** Stated problem 1 **
Render the entries that follow the Kafka producer thread as a Markdown table with the columns Row and Line. Put a row number in the first column and one line in the second, skip blank lines, and omit the pictures.

** Text extract **
▬▬▬▬▬▬▬▬▬▬
Re: Producer repeatedly locking up

Posted by Shayne S <sh...@gmail.com>.
Thanks for responding Gwen.

There is sometimes an error in server.log, but it isn't 1 to 1 with the
connection resets on the producer (although this is a socket from that
box). :

[2015-06-30 15:26:09,544] ERROR Closing socket for /10.0.6.244 because of
error (kafka.network.Processor)
java.io.IOException: Connection reset by peer
        at sun.nio.ch.FileDispatcherImpl.read0(Native Method)
        at sun.nio.ch.SocketDispatcher.read(SocketDispatcher.java:39)
        at sun.nio.ch.IOUtil.readIntoNativeBuffer(IOUtil.java:223)
        at sun.nio.ch.IOUtil.read(IOUtil.java:197)
        at sun.nio.ch.SocketChannelImpl.read(SocketChannelImpl.java:379)
        at kafka.utils.Utils$.read(Utils.scala:380)
        at
kafka.network.BoundedByteBufferReceive.readFrom(BoundedByteBufferReceive.scala:54)
        at kafka.network.Processor.read(SocketServer.scala:444)
        at kafka.network.Processor.run(SocketServer.scala:340)
        at java.lang.Thread.run(Thread.java:745)

Maybe interesting, I also see the following in the server.log with the
mentioned 15-16 minute quiet window:

[2015-06-30 14:41:55,978] INFO Closing socket connection to /10.0.6.244.
(kafka.network.Processor)
[2015-06-30 14:41:55,979] INFO Closing socket connection to /10.0.6.244.
(kafka.network.Processor)
[2015-06-30 14:41:55,982] INFO Closing socket connection to /10.0.6.244.
(kafka.network.Processor)
[2015-06-30 14:57:27,308] INFO Closing socket connection to /10.0.6.244.
(kafka.network.Processor)
[2015-06-30 14:57:27,309] INFO Closing socket connection to /10.0.6.244.
(kafka.network.Processor)
[2015-06-30 14:57:27,312] INFO Closing socket connection to /10.0.6.244.
(kafka.network.Processor)

On Tue, Jun 30, 2015 at 12:44 PM, Gwen Shapira <gs...@cloudera.com>
wrote:

> Do you see any errors on the brokers when this happens?
>
> On Tue, Jun 30, 2015 at 10:14 AM, Shayne S <sh...@gmail.com> wrote:
> > This problem is intermittent, not sure what is causing it. Some days
> > everything runs non-stop with no issues, some days I get the following.
▬▬▬▬▬▬▬▬▬▬
** Data supplied **
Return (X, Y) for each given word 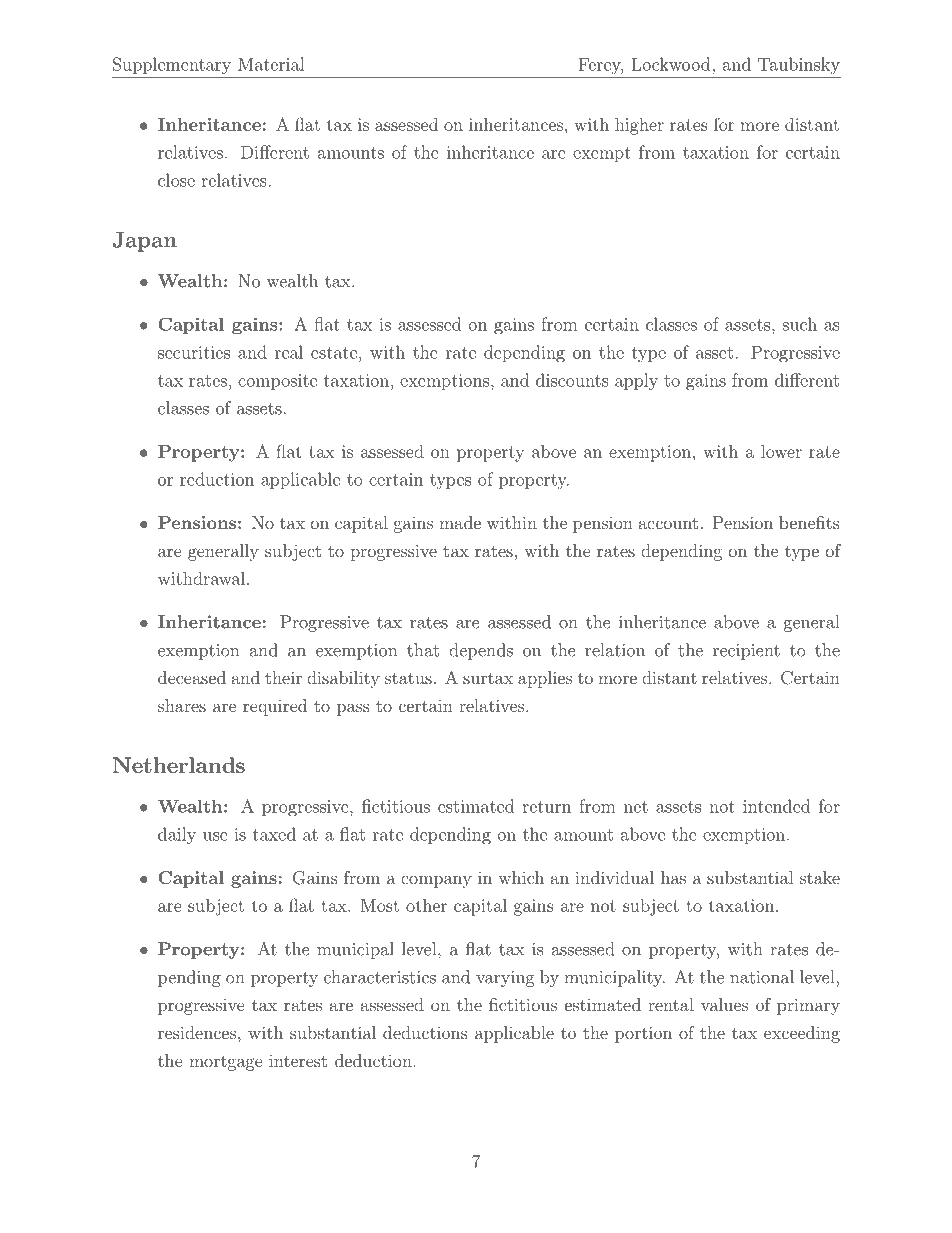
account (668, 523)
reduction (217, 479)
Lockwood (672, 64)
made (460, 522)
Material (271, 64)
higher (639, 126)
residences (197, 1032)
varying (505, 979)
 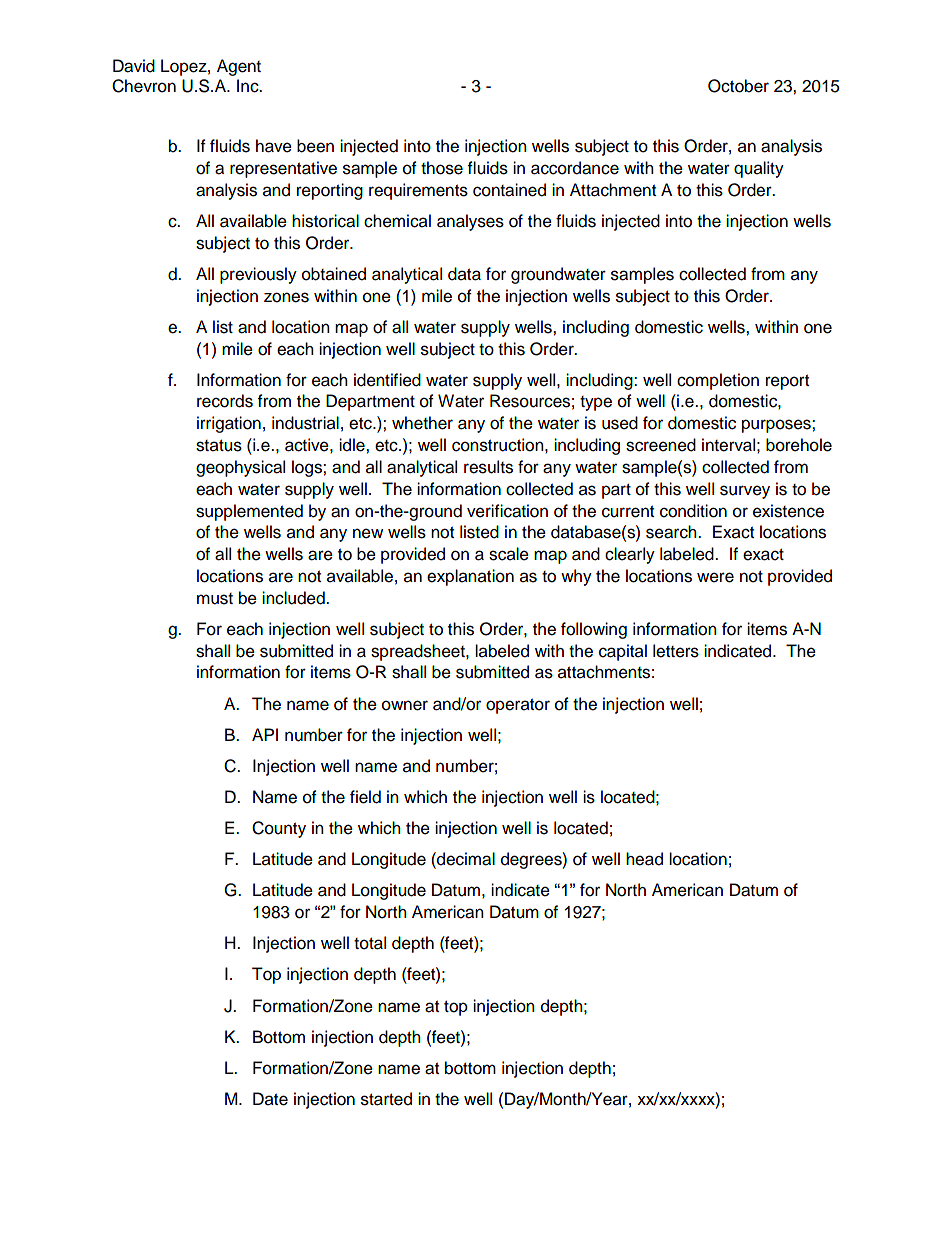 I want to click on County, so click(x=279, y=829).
▬▬▬▬▬▬▬▬▬▬
** Stated problem 2 **
Continue the Kafka producer thread from the point where it stops.

** Reply 1 **
| Row | Line |
|---|---|
| 1 | Return (X, Y) for each given word  |
| 2 | account (668, 523) |
| 3 | reduction (217, 479) |
| 4 | Lockwood (672, 64) |
| 5 | made (460, 522) |
| 6 | Material (271, 64) |
| 7 | higher (639, 126) |
| 8 | residences (197, 1032) |
| 9 | varying (505, 979) |
| 10 |   I want to click on County, so click(x=279, y=829). |

** Reply 2 **
> >
> > Setup:
> > - Single broker
> > - Running 0.8.2.1
> >
> > I'm running a single broker. When the problem is presenting, anywhere
> from
> > 5,000 to 30,000 messages may be processed in a few seconds, then
> everything
> > stops for 15-16 minutes before I see this:
> >
> > 2015-06-30 16:48:03,737 [async-thread-macro-1] INFO
> > kafka.producer.SyncProducer - Disconnecting from
> > ip-10-0-9-105.ec2.internal:9092
> > 2015-06-30 16:48:03,744 [async-thread-macro-1] WARN
> > kafka.producer.async.DefaultEventHandler - Failed to send producer
> request
> > with correlation id 42474 to broker 0 with data for partitions
> > [refrigerators_archive_features,0]
> > java.io.IOException: Connection timed out
> >         at sun.nio.ch.FileDispatcherImpl.writev0(Native Method)
> >         at sun.nio.ch.SocketDispatcher.writev(SocketDispatcher.java:51)
> >         at sun.nio.ch.IOUtil.write(IOUtil.java:148)
> >         at sun.nio.ch.SocketChannelImpl.write(SocketChannelImpl.java:524)
> >         at java.nio.channels.SocketChannel.write(SocketChannel.java:493)
> >         at
> >
> kafka.network.BoundedByteBufferSend.writeTo(BoundedByteBufferSend.scala:56)
> >         at
> kafka.network.Send$class.writeCompletely(Transmission.scala:75)
> >         at
> >
> kafka.network.BoundedByteBufferSend.writeCompletely(BoundedByteBufferSend.scala:26)
> >         at kafka.network.BlockingChannel.send(BlockingChannel.scala:92)
> >         at
> kafka.producer.SyncProducer.liftedTree1$1(SyncProducer.scala:72)
> >         at
> >
> kafka.producer.SyncProducer.kafka$producer$SyncProducer$$doSend(SyncProducer.scala:71)
> >         at
> >
> kafka.producer.SyncProducer$$anonfun$send$1$$anonfun$apply$mcV$sp$1.apply$mcV$sp(SyncProducer.scala:102)
> >         at
> >
> kafka.producer.SyncProducer$$anonfun$send$1$$anonfun$apply$mcV$sp$1.apply(SyncProducer.scala:102)
> >         at
> >
> kafka.producer.SyncProducer$$anonfun$send$1$$anonfun$apply$mcV$sp$1.apply(SyncProducer.scala:102)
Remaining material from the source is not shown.